Data extracted from a collection ▸

====

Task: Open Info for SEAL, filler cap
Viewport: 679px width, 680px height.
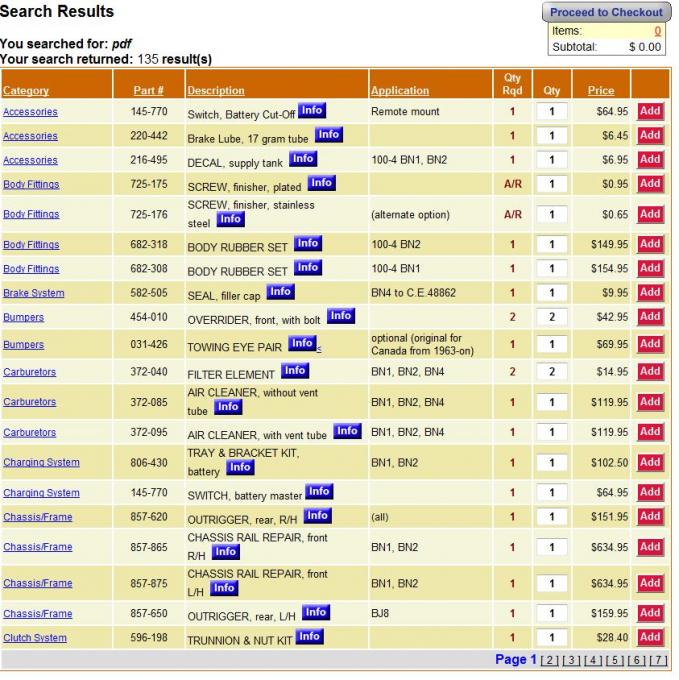Action: pos(280,292)
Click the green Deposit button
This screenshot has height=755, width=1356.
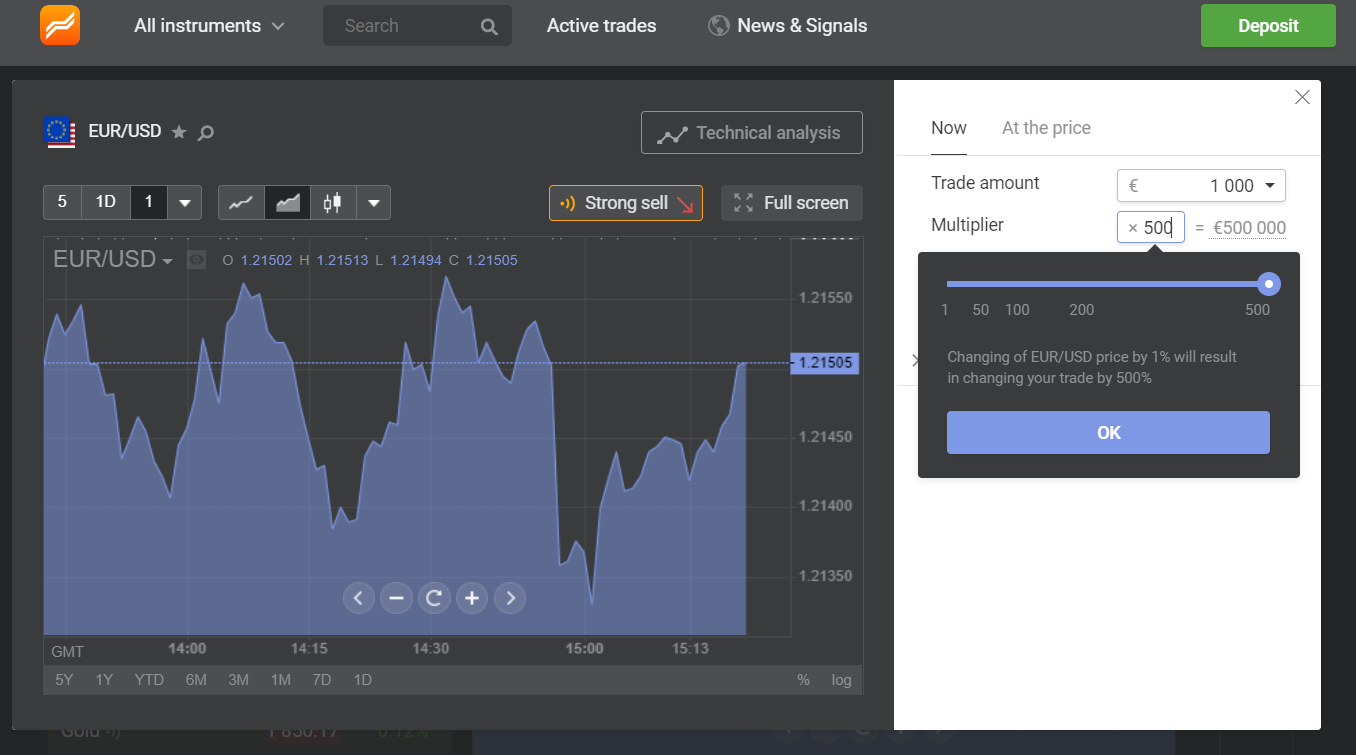click(x=1268, y=26)
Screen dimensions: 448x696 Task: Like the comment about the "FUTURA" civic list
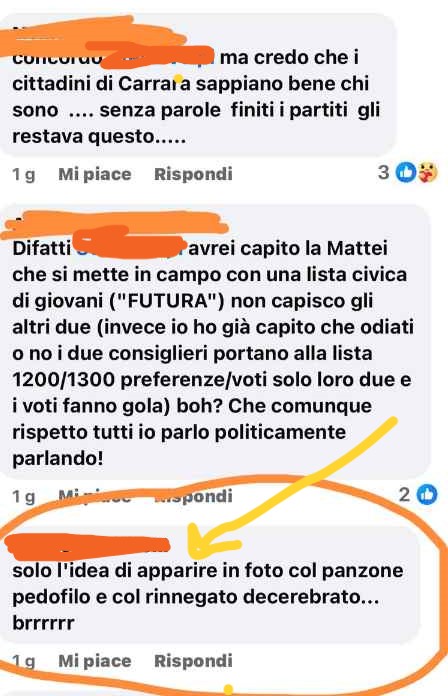point(95,496)
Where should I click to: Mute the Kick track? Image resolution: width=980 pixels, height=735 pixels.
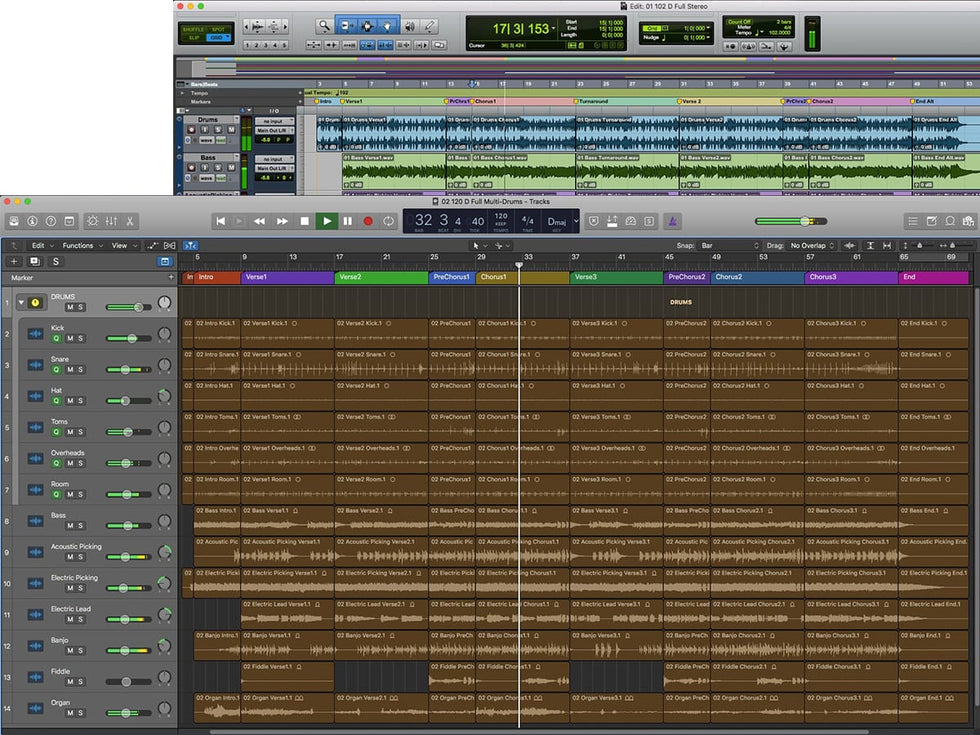(70, 338)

====

OBJECTIVE ▸
Turn these lines into a numbered list, leaving out any blank lines and the pictures.

WRITTEN RESPONSE ▸
1. Task: Open Info for SEAL, filler cap
2. Viewport: 679px width, 680px height.
3. Action: pos(280,292)
4. Click the green Deposit button
5. This screenshot has height=755, width=1356.
6. click(x=1268, y=26)
7. Screen dimensions: 448x696 Task: Like the comment about the "FUTURA" civic list
8. point(95,496)
9. Where should I click to: Mute the Kick track? Image resolution: width=980 pixels, height=735 pixels.
10. (70, 338)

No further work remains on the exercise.